By Erin Durkin
The city will stop depositing its cash at Wells Fargo, after the bank got in hot water with the feds for discriminatory lending, Mayor de Blasio and City Controller Scott Stringer announced Wednesday.
The city’s Banking Commission, which de Blasio and Stringer sit on, is set to vote Wednesday afternoon to ban any new contracts with the scandal-scarred bank, and to bar agencies from extending existing contracts when they expire.
“What happened at Wells Fargo was a fraud — and there should be consequences. We need to send a message to this bank and the broader industry that ethics matter,” Stringer said.
Wells Fargo — embroiled in a scandal over the creation of up to two million fake accounts — was knocked down to a “needs improvement” rating by federal regulators in March under the Community Reinvestment Act, citing an extensive pattern of discriminatory and illegal lending practices.
As the Daily News first reported, city rules require banks to be bumped off the list of those allowed to take city deposits if their rating falls below satisfactory.
The city has about $227 million in Wells Fargo accounts. It will not yank all the money immediately, but it will eventually have to be withdrawn as contracts expire unless the bank raises its rating and gets back on the list.
“The rules are very clear: if you fall below ‘satisfactory,’ we will no longer do banking business with you. I encourage Wells Fargo to quickly clean up its act and do right by the millions of customers who trust the bank with their savings,” de Blasio said. “Until then, we will not be entering new contracts with the bank.”
The city will also ban Wells Fargo from running municipal bond sales for a year, but will make an exception for affordable housing bonds.

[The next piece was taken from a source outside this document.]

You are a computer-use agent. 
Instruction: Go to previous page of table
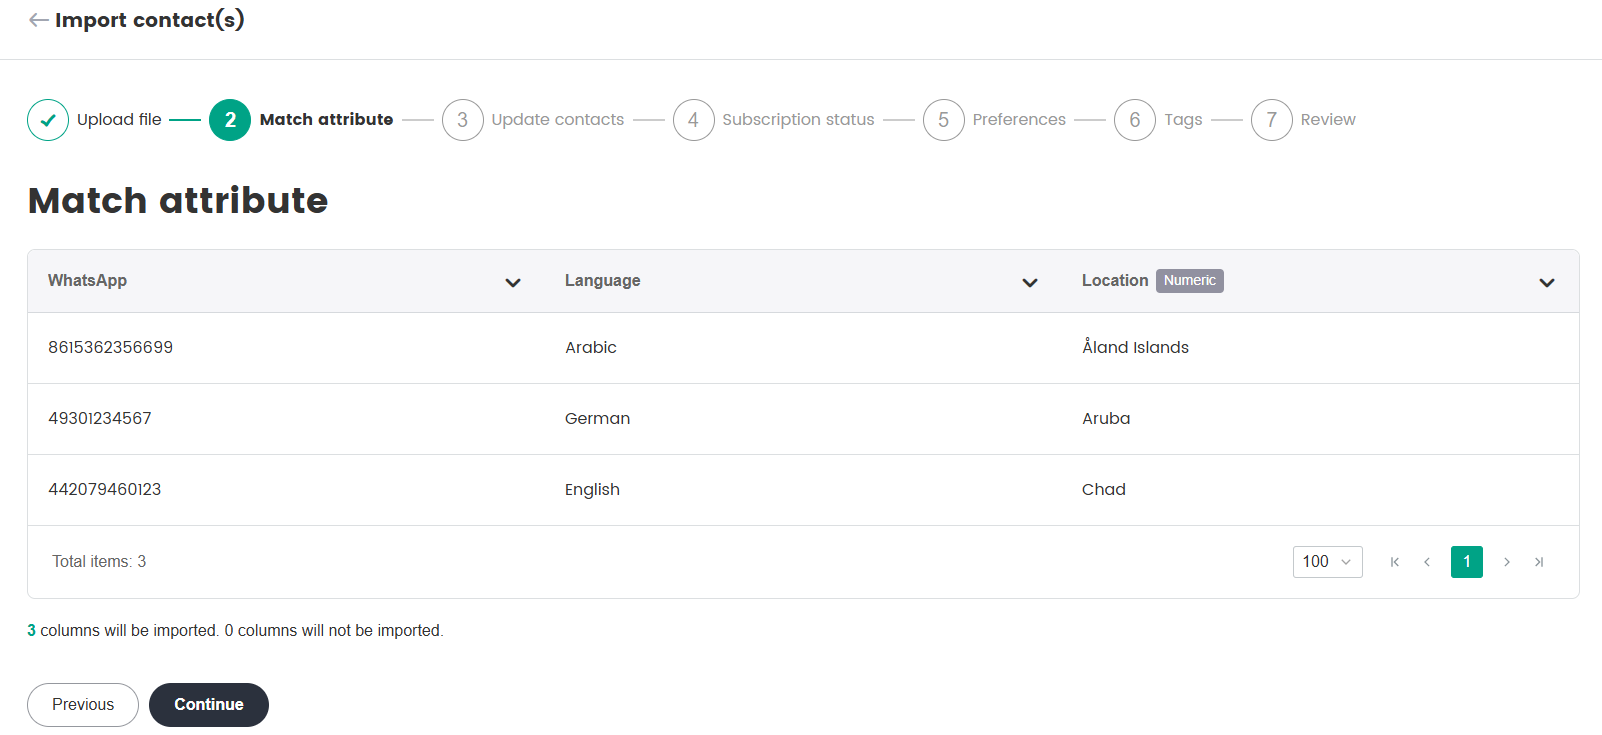click(1427, 562)
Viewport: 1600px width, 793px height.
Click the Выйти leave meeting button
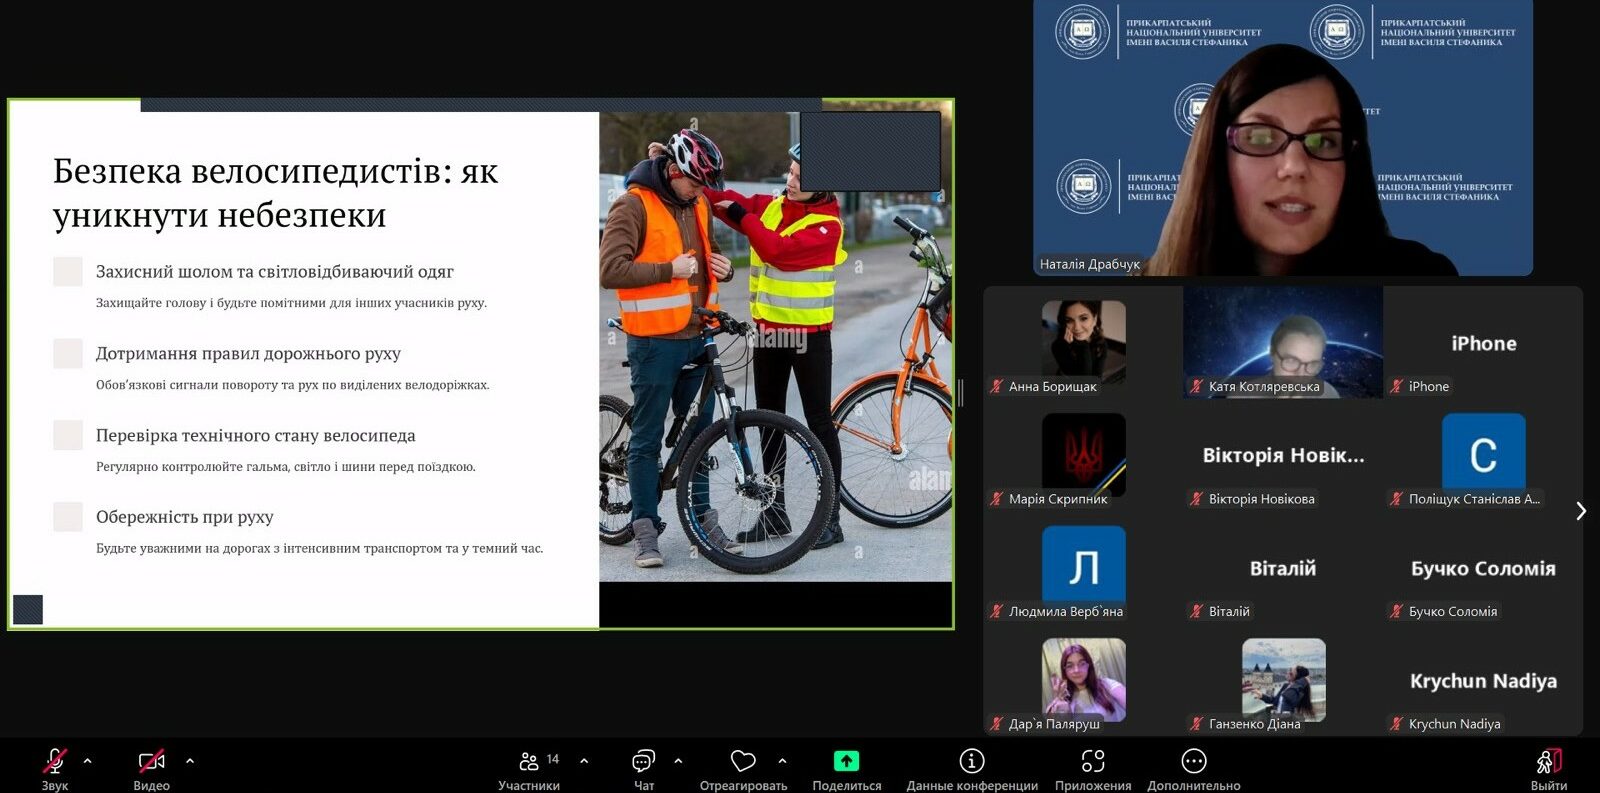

Wells Fargo spokesman Kevin Friedlander said more than four years have passed since the last period of time it was evaluated for under CRA, and the bank is seeking to expedite its next review.
“Wells Fargo appreciates the continuing dialogue with New York City and deeply values our relationship with the city,” he said. “We hope to restore a national CRA rating that reflects our strong track record of lending to, investing in, and providing service to low- and moderate-income communities.”
It has been rare historically for banks to get bumped below a satisfactory rating, said Andy Morrison, campaigns director for the New Economy Project.
“It speaks to just how terrible Wells Fargo’s business model is, and how pervasive its discriminatory lending practices are,” he said. “Those discriminatory lending practices harm New Yorkers, particularly New Yorkers of color in New York City neighborhoods.”
The bank has also been targeted by opponents of the Dakota Access Pipeline, who have pushed the city to divest from Wells Fargo and other banks helping fund the pipeline which runs under the only water source for the Standing Rock reservation.
“This is an incredible win for water, and for all of humanity really,” said Betty Lyons, executive director of the American Indian Law Alliance.